AIM OF THE EXERCISE: Locate every line in the records that contains the word "dialog" and copy each of those lines.

##### DATA SHOWN

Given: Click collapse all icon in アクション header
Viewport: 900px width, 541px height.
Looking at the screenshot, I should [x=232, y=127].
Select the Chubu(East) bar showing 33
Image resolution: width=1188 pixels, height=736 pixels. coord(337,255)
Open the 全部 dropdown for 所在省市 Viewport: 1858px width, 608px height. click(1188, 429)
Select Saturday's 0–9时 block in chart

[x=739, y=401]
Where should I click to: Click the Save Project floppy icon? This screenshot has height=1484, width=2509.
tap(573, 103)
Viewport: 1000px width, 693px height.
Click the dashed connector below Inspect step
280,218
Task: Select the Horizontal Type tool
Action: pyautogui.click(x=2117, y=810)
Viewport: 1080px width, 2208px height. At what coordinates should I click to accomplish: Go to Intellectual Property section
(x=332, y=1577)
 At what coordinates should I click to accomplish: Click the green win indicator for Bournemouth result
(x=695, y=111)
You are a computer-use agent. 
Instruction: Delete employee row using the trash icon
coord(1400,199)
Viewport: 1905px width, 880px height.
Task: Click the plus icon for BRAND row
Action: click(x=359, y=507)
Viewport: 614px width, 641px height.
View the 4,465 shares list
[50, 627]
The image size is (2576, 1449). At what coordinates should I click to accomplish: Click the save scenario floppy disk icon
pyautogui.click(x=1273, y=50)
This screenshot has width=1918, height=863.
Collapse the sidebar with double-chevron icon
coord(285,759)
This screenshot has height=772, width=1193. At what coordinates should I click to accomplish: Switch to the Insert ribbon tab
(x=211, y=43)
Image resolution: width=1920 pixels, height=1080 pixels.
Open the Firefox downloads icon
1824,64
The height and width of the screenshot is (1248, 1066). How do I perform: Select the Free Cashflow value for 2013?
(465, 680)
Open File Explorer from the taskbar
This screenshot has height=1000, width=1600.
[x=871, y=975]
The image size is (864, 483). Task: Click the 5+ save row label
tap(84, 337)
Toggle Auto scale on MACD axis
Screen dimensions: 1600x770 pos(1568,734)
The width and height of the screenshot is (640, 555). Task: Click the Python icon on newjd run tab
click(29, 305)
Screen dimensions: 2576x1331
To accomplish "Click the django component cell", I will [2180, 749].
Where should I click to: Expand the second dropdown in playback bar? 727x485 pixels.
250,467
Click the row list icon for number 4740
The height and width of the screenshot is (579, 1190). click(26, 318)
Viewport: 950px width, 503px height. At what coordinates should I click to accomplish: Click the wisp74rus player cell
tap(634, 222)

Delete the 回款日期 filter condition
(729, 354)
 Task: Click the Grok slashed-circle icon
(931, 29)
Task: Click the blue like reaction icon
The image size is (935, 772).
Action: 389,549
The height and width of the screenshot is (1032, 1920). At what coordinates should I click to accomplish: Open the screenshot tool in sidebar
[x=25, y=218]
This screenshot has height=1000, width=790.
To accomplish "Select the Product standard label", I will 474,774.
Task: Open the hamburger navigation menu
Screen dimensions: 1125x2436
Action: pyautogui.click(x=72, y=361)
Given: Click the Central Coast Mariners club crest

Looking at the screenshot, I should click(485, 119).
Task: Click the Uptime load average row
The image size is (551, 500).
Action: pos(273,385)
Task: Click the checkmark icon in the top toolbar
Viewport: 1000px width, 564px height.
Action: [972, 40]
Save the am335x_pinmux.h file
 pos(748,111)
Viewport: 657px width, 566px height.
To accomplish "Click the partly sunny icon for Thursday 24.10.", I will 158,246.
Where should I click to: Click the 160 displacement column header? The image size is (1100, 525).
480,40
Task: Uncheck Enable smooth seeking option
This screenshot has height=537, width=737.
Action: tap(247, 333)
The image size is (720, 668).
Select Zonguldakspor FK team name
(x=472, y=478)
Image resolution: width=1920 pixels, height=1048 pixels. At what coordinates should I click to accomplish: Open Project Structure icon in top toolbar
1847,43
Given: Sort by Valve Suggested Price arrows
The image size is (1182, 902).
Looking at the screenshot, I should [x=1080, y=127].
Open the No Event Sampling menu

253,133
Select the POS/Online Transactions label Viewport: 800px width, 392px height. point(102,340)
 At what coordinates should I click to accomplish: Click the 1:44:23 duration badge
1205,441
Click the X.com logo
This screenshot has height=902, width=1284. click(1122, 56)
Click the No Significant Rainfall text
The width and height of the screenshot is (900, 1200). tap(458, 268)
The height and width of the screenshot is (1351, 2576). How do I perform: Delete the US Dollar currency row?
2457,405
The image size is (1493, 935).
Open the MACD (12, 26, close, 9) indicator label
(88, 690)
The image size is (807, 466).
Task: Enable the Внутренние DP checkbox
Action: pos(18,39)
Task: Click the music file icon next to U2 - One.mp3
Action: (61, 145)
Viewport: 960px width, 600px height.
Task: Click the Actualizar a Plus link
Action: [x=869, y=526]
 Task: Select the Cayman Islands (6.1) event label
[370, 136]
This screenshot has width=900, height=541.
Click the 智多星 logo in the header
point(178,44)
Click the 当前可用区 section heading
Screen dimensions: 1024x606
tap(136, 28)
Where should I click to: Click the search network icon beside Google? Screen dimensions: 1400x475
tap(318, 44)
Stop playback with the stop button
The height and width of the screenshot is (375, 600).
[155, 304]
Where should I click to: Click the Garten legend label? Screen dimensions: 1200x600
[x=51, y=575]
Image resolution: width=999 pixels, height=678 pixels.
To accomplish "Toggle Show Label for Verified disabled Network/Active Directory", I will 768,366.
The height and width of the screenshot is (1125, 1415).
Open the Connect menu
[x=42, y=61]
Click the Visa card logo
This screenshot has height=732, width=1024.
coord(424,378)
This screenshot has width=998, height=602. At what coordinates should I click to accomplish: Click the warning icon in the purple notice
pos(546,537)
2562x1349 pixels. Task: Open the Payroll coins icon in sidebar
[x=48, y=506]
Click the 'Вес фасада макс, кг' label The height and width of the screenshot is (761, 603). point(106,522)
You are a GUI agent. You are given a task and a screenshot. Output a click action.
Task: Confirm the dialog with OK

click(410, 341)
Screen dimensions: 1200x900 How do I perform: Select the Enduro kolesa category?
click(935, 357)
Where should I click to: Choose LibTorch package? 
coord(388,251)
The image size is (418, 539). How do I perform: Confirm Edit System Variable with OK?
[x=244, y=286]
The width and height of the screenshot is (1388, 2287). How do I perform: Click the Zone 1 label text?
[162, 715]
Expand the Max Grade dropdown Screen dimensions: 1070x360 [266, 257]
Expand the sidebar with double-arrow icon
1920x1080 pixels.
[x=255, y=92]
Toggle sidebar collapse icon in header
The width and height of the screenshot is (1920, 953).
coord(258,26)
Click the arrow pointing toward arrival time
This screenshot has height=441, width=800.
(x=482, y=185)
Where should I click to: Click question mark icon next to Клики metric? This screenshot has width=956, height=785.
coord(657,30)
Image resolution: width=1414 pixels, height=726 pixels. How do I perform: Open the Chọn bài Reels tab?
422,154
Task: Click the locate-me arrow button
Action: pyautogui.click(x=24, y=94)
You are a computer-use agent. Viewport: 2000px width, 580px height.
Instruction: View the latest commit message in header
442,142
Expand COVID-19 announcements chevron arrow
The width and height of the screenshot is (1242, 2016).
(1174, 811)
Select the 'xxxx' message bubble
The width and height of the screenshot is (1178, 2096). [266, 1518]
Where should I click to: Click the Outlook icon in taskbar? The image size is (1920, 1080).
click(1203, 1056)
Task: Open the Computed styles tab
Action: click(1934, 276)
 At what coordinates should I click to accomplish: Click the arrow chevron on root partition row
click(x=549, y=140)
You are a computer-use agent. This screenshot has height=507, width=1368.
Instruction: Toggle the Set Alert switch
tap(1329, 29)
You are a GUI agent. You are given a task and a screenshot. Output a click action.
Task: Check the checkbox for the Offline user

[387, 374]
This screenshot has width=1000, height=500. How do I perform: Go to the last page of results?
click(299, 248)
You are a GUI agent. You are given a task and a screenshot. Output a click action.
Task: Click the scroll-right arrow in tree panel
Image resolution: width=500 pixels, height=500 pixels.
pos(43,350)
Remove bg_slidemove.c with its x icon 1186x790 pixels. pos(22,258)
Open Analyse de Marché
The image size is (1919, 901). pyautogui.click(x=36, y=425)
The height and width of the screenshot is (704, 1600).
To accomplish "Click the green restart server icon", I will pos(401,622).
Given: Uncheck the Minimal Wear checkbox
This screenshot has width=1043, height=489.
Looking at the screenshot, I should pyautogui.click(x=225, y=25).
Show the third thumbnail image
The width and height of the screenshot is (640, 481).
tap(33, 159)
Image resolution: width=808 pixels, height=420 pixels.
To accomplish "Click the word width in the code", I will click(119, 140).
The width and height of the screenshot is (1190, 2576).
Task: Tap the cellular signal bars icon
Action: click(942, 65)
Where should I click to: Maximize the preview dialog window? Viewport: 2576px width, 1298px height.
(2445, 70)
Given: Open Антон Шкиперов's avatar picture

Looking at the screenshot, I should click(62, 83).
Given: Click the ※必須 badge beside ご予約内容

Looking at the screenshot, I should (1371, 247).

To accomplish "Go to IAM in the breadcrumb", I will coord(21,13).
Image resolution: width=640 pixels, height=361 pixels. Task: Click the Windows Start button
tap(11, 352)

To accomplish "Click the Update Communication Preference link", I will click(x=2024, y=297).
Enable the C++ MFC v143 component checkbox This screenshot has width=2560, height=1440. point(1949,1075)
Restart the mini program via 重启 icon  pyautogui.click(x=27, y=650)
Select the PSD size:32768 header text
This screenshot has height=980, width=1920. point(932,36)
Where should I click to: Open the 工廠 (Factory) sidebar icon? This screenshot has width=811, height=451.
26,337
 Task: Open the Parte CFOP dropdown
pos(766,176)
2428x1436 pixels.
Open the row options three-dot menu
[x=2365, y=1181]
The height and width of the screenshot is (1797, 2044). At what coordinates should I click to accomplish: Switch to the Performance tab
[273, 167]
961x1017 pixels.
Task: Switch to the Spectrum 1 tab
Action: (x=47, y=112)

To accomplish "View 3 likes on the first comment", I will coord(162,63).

##########

OUTPUT FOR THIS EXERCISE:
Task: Confirm the dialog with OK
Where should I click to: Maximize the preview dialog window? Viewport: 2576px width, 1298px height.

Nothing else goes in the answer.